#### TASK DETAILS
Filter the records below, keeping only lines with the string "computer".

#### DATA EXTRACT
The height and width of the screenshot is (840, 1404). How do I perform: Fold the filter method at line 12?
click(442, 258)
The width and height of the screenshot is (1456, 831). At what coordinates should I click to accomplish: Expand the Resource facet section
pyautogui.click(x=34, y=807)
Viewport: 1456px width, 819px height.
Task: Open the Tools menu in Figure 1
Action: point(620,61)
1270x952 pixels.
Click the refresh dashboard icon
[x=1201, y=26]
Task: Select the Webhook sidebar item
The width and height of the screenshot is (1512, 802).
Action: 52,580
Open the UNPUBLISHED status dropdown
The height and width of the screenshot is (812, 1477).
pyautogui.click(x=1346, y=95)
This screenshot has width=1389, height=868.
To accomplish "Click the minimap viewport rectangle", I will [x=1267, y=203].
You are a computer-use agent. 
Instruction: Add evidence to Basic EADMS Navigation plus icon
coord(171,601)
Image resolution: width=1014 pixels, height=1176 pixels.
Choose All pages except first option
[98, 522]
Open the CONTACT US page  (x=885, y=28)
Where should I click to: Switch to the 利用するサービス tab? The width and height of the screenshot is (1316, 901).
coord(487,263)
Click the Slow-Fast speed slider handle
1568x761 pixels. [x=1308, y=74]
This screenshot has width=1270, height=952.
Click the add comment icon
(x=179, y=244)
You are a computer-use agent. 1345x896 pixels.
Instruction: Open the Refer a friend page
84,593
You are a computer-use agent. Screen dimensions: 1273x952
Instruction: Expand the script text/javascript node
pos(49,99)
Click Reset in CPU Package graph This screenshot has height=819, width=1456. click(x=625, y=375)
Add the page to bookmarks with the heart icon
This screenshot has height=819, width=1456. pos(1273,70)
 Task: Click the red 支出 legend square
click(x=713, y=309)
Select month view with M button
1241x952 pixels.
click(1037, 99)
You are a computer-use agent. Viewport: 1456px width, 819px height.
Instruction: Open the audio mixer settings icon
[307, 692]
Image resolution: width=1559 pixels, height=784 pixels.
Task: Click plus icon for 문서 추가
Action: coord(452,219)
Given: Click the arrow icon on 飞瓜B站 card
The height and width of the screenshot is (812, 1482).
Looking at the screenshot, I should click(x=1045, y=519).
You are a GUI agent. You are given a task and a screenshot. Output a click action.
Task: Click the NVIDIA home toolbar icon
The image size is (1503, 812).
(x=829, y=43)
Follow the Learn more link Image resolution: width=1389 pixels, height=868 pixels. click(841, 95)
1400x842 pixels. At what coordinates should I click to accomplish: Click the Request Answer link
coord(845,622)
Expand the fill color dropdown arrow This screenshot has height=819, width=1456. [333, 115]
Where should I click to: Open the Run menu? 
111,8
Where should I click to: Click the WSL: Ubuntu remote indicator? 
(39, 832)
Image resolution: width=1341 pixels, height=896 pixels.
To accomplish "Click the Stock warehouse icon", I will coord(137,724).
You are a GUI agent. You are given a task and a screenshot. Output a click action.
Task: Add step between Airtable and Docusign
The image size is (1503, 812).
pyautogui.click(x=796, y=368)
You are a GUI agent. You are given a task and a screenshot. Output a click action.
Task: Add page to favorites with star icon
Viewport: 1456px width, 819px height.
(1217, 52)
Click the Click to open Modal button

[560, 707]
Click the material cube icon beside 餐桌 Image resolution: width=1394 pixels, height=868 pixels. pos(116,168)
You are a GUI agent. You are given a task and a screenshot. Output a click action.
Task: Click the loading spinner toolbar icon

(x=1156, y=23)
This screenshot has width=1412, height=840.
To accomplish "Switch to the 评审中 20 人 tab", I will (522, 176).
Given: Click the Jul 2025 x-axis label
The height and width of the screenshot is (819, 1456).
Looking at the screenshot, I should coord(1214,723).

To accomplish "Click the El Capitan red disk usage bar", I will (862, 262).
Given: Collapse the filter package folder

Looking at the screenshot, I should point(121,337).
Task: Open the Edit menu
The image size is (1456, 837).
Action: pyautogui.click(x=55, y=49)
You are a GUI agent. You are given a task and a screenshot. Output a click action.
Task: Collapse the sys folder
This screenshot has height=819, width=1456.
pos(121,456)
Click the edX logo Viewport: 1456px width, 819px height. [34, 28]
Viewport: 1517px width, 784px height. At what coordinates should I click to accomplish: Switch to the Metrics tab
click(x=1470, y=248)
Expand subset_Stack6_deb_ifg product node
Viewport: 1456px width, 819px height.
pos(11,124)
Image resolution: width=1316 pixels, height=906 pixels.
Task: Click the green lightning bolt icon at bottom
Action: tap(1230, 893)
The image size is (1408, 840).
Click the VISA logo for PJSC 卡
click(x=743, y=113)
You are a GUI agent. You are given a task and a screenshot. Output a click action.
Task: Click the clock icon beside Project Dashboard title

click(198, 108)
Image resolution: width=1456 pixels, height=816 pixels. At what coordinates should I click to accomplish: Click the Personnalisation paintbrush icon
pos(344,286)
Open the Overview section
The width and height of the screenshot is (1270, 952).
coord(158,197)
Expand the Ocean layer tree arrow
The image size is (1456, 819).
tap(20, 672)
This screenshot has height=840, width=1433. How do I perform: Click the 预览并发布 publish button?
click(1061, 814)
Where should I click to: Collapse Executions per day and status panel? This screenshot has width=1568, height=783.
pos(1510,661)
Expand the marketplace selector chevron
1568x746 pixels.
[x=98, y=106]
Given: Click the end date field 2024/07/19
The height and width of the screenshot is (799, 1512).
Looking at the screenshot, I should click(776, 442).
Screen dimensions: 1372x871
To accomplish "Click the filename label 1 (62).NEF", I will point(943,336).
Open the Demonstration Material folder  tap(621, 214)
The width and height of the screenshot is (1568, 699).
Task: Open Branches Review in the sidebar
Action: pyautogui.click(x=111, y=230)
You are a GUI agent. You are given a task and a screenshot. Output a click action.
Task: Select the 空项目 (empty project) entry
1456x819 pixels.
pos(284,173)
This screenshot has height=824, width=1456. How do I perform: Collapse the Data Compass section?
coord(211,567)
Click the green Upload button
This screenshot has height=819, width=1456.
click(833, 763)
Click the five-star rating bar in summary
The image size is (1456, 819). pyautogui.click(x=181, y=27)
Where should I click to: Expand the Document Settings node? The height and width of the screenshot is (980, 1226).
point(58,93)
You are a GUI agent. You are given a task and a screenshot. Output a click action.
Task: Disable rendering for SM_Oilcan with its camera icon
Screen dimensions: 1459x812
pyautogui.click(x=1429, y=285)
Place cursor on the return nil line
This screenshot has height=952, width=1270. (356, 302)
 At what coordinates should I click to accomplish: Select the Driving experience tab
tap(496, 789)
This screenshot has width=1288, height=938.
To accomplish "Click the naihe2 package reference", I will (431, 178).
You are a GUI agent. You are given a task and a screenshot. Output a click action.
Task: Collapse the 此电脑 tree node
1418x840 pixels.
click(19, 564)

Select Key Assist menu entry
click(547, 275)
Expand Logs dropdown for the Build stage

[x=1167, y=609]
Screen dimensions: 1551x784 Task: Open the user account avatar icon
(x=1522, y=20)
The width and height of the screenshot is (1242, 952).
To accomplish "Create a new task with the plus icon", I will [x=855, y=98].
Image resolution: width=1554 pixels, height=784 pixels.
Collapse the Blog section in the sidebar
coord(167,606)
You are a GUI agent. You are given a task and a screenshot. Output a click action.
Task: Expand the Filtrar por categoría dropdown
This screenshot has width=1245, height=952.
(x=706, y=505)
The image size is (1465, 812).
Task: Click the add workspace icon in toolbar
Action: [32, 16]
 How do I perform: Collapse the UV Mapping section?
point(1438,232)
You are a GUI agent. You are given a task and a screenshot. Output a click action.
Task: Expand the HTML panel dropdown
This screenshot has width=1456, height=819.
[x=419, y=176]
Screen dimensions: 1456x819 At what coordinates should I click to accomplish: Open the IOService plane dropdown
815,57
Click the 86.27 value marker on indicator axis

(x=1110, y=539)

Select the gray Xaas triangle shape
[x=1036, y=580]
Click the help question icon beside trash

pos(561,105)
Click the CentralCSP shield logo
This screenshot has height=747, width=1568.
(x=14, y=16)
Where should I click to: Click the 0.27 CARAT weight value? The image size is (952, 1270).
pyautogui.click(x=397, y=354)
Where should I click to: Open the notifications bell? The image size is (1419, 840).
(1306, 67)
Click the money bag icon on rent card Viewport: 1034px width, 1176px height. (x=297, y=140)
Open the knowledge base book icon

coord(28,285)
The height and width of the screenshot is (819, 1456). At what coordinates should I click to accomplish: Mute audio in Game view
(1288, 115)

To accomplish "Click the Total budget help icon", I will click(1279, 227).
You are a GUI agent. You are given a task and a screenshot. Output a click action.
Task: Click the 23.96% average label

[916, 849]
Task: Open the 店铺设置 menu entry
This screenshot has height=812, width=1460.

#### REPLY
You are a computer-use agent. 
You are a computer-use agent. 1345x896 pixels.
You are a computer-use agent. Screen dimensions: 1273x952
You are a computer-use agent. Viewport: 1456px width, 819px height.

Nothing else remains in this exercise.